SO, what would you do. The big thing is $$$. Your boat, fix it how you like it. Their boat, their RULES. They have to pay for the clean up when come back(OT). Every person thats wants to boat, needs to learn that it is not like a car. Rules a different, seas and winds, FISHING AREAS, etc. We have more idiots on the road than we can deal with, on the water it seems "so far AWAY". Not so far when the 45' goes by at 100' on plain and I am on a 21cc. Idiots and a**holes. On the sea or the roads.


----------



## searayboyHHI

*Boat Ownership UGGH!!!*

I have owned several boats and the best way to have done it is a partnership...some people have told nightmares my experience was great, they are now friends for life.

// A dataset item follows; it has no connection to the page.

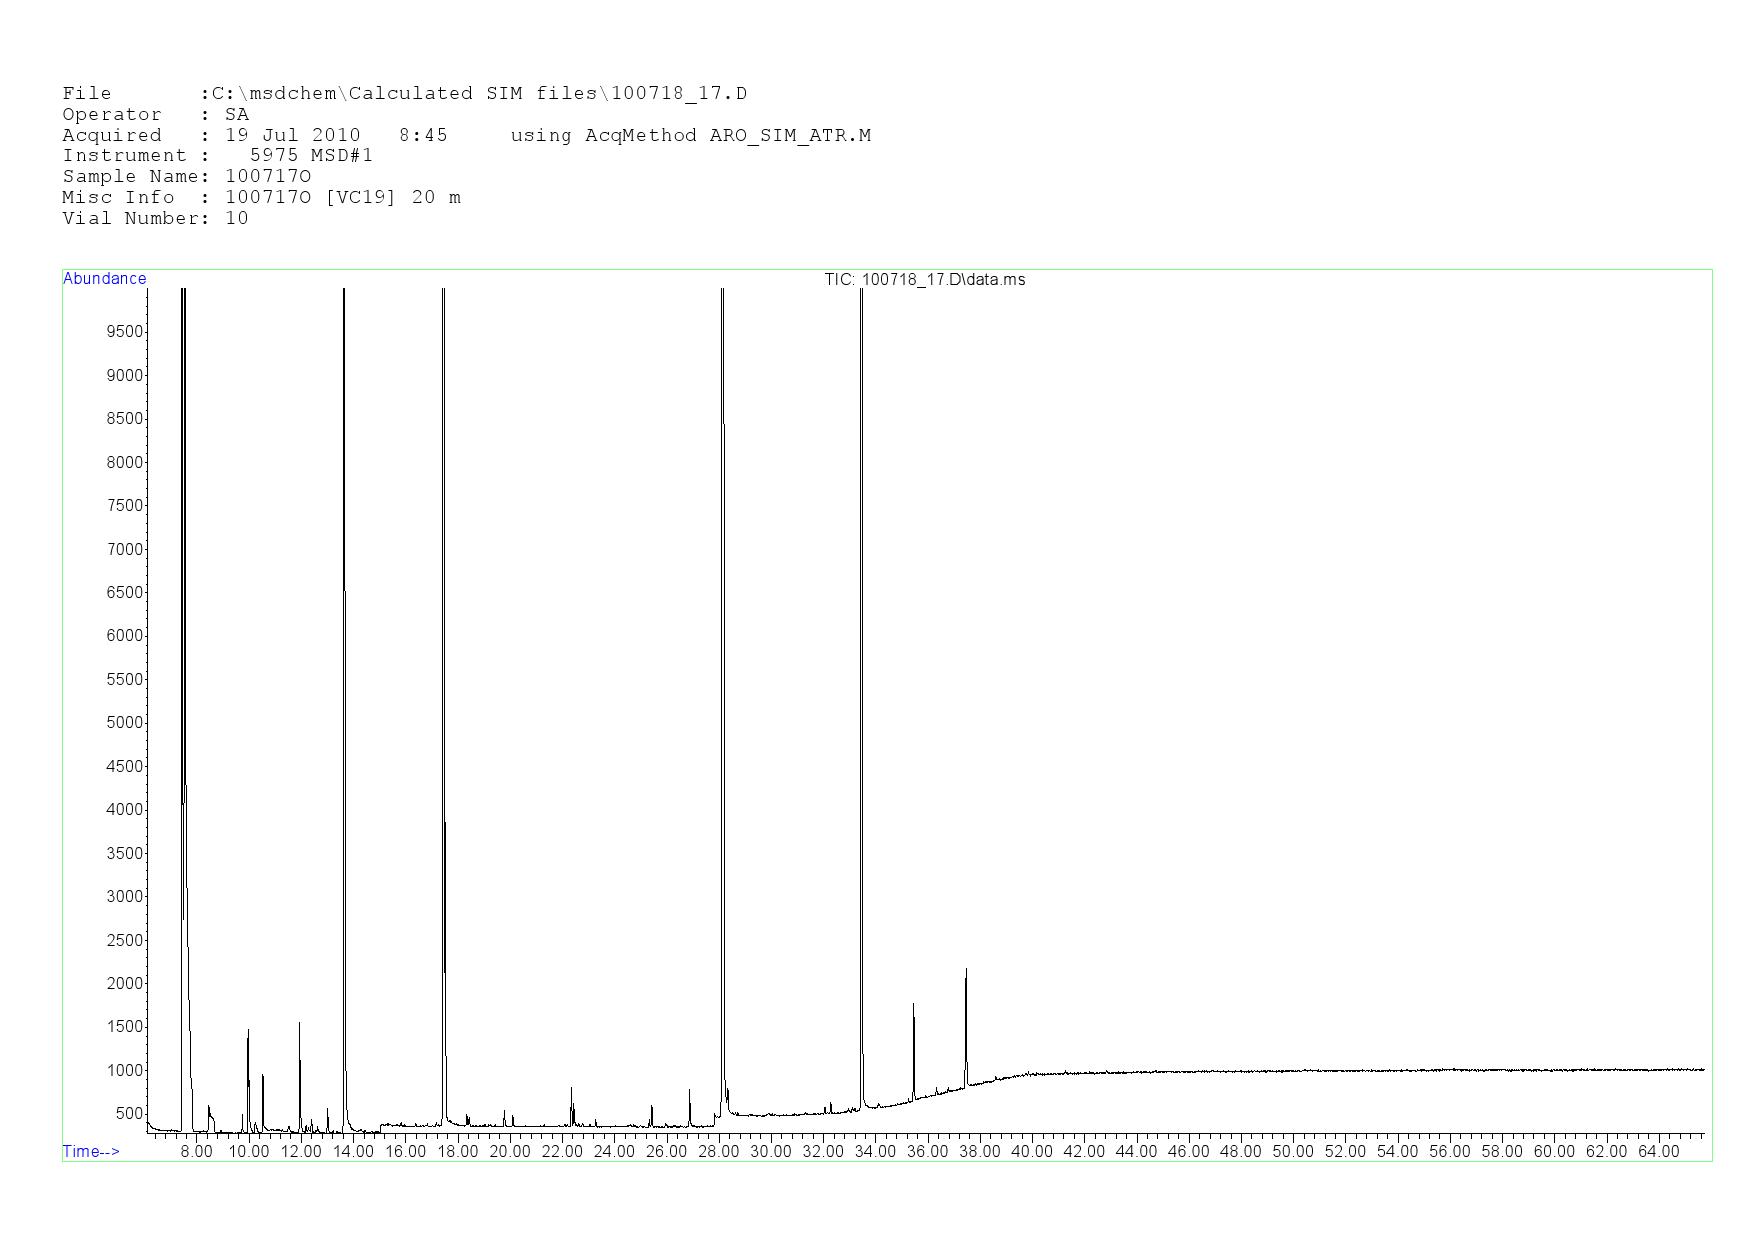This screenshot has width=1754, height=1240.
Task: Click the Misc Info [VC19] 20 m line
Action: coord(261,198)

I have a SeaRay 380 Sundancer and have replaced both engines twice due to a defective design of the underwater exhaust...$32k first time $45k second time and another engine repair this year for $10k. Dockage is $500 month, note is $1,172 per month, fuel about $500 month, Insurance $3k year. When times were good it was no issue, now it is a burden and you can't sell a boat that you have had for 4 years without taking a major hit. Love boating and will always be involved in it, but sounds like a club that provides great customer service would be a great idea. I just met someone here who is doing boatsharing, sounds like a great idea. www.boatshare.us


----------



## kglory

DO NOT SIGN UP WITH THE CAREFREE BOAT CLUB!!!!!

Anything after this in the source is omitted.